Back To Top

Gallery Exhibitions

Museum Exhibitions & Projects

Store

Tema Celeste


Anya Gallaccio
Lehmann Maupin Gallery, New York
By Ana Finel Honigman

Juxtaposing fragile organic material against the power of art's permanence, Anya Gallaccio's sculptural installations can be seen as visual counterparts to O. Henry's classic short story, The Last Leaf. In O.Henry's tale, a young artist sick with pneumonia becomes fixated on the fantasy that she will die once the final leaf falls off an almost totally bare branch of ivy outside her window.

It never drops and she recovers, only to discover that the leaf she watched from her sickbed was actually a painted replica of one that had already died and disappeared long before.
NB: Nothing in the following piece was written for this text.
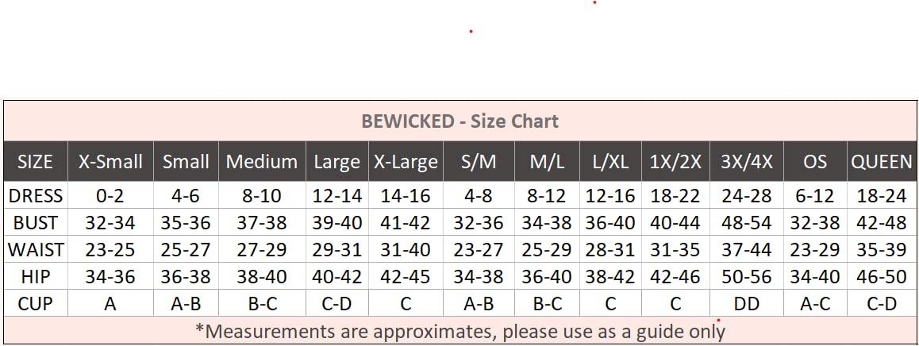Click the DRESS row label

click(x=35, y=195)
As if to follow O. Henry's lead in demonstrating how artistic facsimile of nature can enrich life, in her current exhibition "love is only a feeling" Gallaccio casts natural elements, including rosehips and potato leaves, in more permanent materials.

The titles of her memento mori, taken from the lyrics of tortured love ballads sung by crooner Eddy Arnold, Bob Dylan, or the Chemical Brothers, are examples of fleeting emotions rendered timeless by song. In "till the stars all burn away," a gold-plated potato plant is pinned to the wall by its roots, so that the prosaic plant's glided leaves hang downward, like a bundle of flowers set to dry in an old-fashioned sachet-shop.
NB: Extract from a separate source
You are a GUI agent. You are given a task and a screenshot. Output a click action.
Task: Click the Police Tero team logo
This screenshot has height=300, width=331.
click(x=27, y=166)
In another recreation of Victorian flower-culture, "from darkness, dreams're deserted," Gallaccio presses real petals between the glass plates of a French mahogany door. As opposed to the gilded potato leaves, these flowers gradually decay underneath the glass over the course of the exhibition, becoming faint, shadowy forms.

Glimmering strands of gold lamé, which Gallaccio drapes from the gallery walls, add further contrast to the rotting flowers and their fabricated doppelgängers, like "where do i begin," a branch decorated with glossy red berries, made out of cast bronze and crimson beads. The webs are luxurious and lovely, yet because they have no direct resemblance to anything specifically organic they are somewhat reassuring in the context of Gallaccio's temporal, poetic, and melancholy work.